Although the reporting was irrelevant to David’s then-pending direct appeal, it created a climate of public opinion favorable to the Dowalibys and destroyed Mann as a witness at a possible retrial, which was widely anticipated by the Chicago legal community.
There would be no retrial, however. On October 30, 1991, the Illinois Appellate Court unanimously reversed David’s conviction, without the possibility of a retrial, holding that Neville had erred in not directing a verdict in David’s case, as he had done in Cynthia’s.
Cook County State’s Attorney Jack O’Malley announced that he would appeal to the Illinois Supreme Court and, meanwhile, would oppose David’s release on bond. In an editorial on Sunday, November 2, the Tribune blasted O’Malley’s “tough guy stance”—calling his opposition to bond “cruelly unnecessary at this juncture.”

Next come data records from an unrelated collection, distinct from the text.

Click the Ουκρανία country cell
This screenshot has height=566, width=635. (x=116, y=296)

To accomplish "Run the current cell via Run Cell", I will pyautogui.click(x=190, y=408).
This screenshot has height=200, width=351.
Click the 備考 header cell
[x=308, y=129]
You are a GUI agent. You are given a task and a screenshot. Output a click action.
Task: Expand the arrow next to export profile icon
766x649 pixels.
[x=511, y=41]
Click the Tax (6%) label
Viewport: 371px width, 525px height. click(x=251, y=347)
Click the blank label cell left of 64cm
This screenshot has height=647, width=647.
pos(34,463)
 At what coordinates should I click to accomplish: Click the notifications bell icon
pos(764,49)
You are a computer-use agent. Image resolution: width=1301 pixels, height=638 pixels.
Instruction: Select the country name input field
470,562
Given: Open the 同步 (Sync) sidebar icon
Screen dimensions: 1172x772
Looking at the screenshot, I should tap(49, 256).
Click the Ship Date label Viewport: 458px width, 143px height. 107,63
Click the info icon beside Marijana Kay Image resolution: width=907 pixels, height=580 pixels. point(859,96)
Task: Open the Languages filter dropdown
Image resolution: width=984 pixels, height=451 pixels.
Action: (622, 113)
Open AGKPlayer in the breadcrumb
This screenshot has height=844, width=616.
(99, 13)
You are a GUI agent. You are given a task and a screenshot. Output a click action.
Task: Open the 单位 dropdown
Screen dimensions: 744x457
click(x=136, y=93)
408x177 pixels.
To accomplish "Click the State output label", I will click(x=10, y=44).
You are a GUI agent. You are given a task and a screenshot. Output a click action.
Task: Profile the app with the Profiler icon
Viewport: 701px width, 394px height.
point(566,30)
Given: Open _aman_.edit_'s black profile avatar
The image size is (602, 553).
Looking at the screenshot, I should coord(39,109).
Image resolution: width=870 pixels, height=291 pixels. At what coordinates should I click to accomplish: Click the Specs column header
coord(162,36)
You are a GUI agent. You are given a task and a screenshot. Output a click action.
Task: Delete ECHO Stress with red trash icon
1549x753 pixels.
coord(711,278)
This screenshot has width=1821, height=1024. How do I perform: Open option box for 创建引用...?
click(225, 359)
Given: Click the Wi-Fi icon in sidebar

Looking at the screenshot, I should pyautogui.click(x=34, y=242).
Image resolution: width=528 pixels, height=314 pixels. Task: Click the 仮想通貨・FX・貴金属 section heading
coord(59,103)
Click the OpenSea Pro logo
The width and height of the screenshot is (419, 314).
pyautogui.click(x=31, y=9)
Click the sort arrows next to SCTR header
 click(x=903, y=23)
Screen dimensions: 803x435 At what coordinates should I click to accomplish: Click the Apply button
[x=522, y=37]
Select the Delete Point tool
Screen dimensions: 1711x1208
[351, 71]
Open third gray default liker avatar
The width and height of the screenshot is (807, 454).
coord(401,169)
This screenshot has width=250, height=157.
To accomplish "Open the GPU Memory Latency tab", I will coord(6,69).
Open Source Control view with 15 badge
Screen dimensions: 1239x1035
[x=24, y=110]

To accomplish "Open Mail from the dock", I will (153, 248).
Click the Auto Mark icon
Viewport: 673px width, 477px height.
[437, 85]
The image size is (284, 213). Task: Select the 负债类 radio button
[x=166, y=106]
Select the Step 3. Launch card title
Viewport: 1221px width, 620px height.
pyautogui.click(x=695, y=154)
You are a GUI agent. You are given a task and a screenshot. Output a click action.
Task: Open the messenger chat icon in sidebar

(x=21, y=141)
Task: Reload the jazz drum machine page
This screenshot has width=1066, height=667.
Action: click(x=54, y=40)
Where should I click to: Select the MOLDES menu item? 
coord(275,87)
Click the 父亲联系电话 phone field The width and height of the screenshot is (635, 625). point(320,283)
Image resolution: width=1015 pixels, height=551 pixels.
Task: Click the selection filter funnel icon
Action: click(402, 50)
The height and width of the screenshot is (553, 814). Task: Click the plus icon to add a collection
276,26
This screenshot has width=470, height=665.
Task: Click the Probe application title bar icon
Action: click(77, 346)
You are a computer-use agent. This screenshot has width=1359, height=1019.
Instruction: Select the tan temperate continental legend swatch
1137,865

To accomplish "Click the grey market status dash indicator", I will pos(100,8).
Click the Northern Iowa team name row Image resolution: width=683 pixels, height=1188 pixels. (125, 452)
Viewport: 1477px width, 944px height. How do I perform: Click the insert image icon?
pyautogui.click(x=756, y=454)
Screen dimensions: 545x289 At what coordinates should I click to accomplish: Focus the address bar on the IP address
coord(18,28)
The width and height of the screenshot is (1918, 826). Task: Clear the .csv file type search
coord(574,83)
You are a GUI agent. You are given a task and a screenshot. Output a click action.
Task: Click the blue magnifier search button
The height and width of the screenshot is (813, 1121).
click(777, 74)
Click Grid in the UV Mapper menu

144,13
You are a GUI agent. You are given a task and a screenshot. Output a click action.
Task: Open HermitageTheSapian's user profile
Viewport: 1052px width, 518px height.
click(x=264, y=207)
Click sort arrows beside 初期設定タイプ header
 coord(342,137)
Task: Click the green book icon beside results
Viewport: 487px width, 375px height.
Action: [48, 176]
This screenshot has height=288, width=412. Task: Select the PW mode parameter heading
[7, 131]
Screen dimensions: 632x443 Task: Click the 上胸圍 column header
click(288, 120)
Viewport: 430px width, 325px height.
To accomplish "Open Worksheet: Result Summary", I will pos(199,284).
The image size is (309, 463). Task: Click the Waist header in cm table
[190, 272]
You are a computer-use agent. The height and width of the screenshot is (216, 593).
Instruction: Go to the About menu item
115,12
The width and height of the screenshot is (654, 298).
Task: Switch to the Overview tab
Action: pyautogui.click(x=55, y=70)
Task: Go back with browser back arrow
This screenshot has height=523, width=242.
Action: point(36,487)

On November 11, over O’Malley’s objection, the Supreme Court set bond and, after positing it, David was released two days later. He had spent 583 days behind bars, counting 24 days in jail after his 1988 arrest. On February 5, 1992, the Supreme Court rejected O’Malley’s appeal, officially ending the case.
Nine months later, NBC’s “Unsolved Mysteries” broadcast a segment on the case, resulting in a tip that an early suspect in the case—Timothy Guess, a paranoid schizophrenic brother of Jaclyn’s natural father—had provided a false alibi for the night Jaclyn disappeared. Guess had told police and the FBI that he had spent the entire night at an all-night restaurant in south suburban Harvey.
Two waitresses had corroborated the alibi at the time, but they told Protess and Hogan that in fact Guess had been there only briefly around 9:30 p.m. They said they had lied because they believed that the Dowalibys were guilty and did not want to get involved. Several customers who had been at the restaurant, who had never been questioned by police, also said Guess had not been there.
It addition, Protess and Hogan learned that another waitress at the restaurant, Margaret Murphy, lived in the apartment complex where Everett Mann lived—and that Guess often had driven her home. Murphy told Hogan that she had never been questioned by police but, before the Dowaliby trial, prosecutors had instructed her not to talk to the defense lawyers.
On December 17, 1992, Protess and a colleague conducted a taped interview with Guess, who spoke freely of his mental illness. He said he had begun hearing voices when he was a young child, had been in and out of mental institutions, had suffered repeated blackouts, and had taken various drugs, legal and illegal, for much of his life.
Since age 16, Guess said, he had been guided by “a spirit” who “gives me psychic powers”—powers that enabled him to precisely describe the layout and interior of the Dowaliby home, where he had never been. When asked how to get to Jaclyn’s room, he said, “I walked past Davey’s room,” quickly adding, “That was the spirit talking, not me. I didn’t say nothin’. I just released information.”
Guess adamantly insisted that he had been at the Harvey restaurant the entire night that Jaclyn disappeared. When asked why customers and waitresses would say otherwise, he explained: “Maybe I was invisible that day. The spirit can help me do that. I was there physically, but no one could notice me.”
On January 4, 1993, a spokesman for the Cook County State’s Attorney’s Office announced that the investigation into Jaclyn’s murder had been reopened, but nothing came of the investigation. In 1996, CBS aired a two-part, made-for-TV movie about the case—”Gone in the Night” based on a book by the same title—featuring extensive verbatim quotes from Timothy Guess.